Exercise :: Output the whole listing with nothing altered.

>>>>

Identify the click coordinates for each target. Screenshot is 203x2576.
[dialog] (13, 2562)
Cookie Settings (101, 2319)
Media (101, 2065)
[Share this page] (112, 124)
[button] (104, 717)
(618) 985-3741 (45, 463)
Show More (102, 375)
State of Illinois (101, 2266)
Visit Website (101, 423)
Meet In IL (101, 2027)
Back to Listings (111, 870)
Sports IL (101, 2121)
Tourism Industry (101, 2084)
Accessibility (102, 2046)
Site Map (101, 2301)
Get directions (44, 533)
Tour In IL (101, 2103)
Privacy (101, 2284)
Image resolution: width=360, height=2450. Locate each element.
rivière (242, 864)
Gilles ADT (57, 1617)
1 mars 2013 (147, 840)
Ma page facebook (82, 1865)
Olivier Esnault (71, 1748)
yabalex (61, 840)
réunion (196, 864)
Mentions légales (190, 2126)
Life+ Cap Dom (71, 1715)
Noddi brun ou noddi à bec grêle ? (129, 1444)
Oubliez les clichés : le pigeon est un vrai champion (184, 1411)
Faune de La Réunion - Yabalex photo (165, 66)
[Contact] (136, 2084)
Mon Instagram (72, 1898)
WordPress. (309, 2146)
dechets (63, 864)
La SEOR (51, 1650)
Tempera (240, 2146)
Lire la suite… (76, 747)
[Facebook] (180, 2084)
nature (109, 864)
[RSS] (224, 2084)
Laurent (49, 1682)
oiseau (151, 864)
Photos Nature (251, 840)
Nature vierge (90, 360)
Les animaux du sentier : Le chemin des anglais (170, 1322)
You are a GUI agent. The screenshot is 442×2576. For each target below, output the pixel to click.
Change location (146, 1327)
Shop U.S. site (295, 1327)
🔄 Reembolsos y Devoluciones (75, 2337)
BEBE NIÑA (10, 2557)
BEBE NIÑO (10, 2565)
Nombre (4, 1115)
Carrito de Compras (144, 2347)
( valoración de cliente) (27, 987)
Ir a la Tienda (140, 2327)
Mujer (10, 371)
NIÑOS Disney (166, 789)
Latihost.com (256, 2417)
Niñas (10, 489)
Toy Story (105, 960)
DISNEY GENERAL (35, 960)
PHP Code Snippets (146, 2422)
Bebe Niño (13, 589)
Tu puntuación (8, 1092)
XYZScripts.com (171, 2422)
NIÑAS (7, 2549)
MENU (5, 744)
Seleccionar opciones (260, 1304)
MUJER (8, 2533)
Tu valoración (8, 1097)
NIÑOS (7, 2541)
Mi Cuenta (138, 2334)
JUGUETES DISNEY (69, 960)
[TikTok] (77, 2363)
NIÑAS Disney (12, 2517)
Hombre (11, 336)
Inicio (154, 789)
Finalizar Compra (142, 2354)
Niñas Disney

<<<<

Answer to this task ::
Identify the click coordinates for each target. Screenshot is 203x2576.
[dialog] (13, 2562)
Cookie Settings (101, 2319)
Media (101, 2065)
[Share this page] (112, 124)
[button] (104, 717)
(618) 985-3741 (45, 463)
Show More (102, 375)
State of Illinois (101, 2266)
Visit Website (101, 423)
Meet In IL (101, 2027)
Back to Listings (111, 870)
Sports IL (101, 2121)
Tourism Industry (101, 2084)
Accessibility (102, 2046)
Site Map (101, 2301)
Get directions (44, 533)
Tour In IL (101, 2103)
Privacy (101, 2284)
Image resolution: width=360, height=2450. Locate each element.
rivière (242, 864)
Gilles ADT (57, 1617)
1 mars 2013 (147, 840)
Ma page facebook (82, 1865)
Olivier Esnault (71, 1748)
yabalex (61, 840)
réunion (196, 864)
Mentions légales (190, 2126)
Life+ Cap Dom (71, 1715)
Noddi brun ou noddi à bec grêle ? (129, 1444)
Oubliez les clichés : le pigeon est un vrai champion (184, 1411)
Faune de La Réunion - Yabalex photo (165, 66)
[Contact] (136, 2084)
Mon Instagram (72, 1898)
WordPress. (309, 2146)
dechets (63, 864)
La SEOR (51, 1650)
Tempera (240, 2146)
Lire la suite… (76, 747)
[Facebook] (180, 2084)
nature (109, 864)
[RSS] (224, 2084)
Laurent (49, 1682)
oiseau (151, 864)
Photos Nature (251, 840)
Nature vierge (90, 360)
Les animaux du sentier : Le chemin des anglais (170, 1322)
You are a GUI agent. The screenshot is 442×2576. For each target below, output the pixel to click.
Change location (146, 1327)
Shop U.S. site (295, 1327)
🔄 Reembolsos y Devoluciones (75, 2337)
BEBE NIÑA (10, 2557)
BEBE NIÑO (10, 2565)
Nombre (4, 1115)
Carrito de Compras (144, 2347)
( valoración de cliente) (27, 987)
Ir a la Tienda (140, 2327)
Mujer (10, 371)
NIÑOS Disney (166, 789)
Latihost.com (256, 2417)
Niñas (10, 489)
Toy Story (105, 960)
DISNEY GENERAL (35, 960)
PHP Code Snippets (146, 2422)
Bebe Niño (13, 589)
Tu puntuación (8, 1092)
XYZScripts.com (171, 2422)
NIÑAS (7, 2549)
MENU (5, 744)
Seleccionar opciones (260, 1304)
MUJER (8, 2533)
Tu valoración (8, 1097)
NIÑOS (7, 2541)
Mi Cuenta (138, 2334)
JUGUETES DISNEY (69, 960)
[TikTok] (77, 2363)
NIÑAS Disney (12, 2517)
Hombre (11, 336)
Inicio (154, 789)
Finalizar Compra (142, 2354)
Niñas Disney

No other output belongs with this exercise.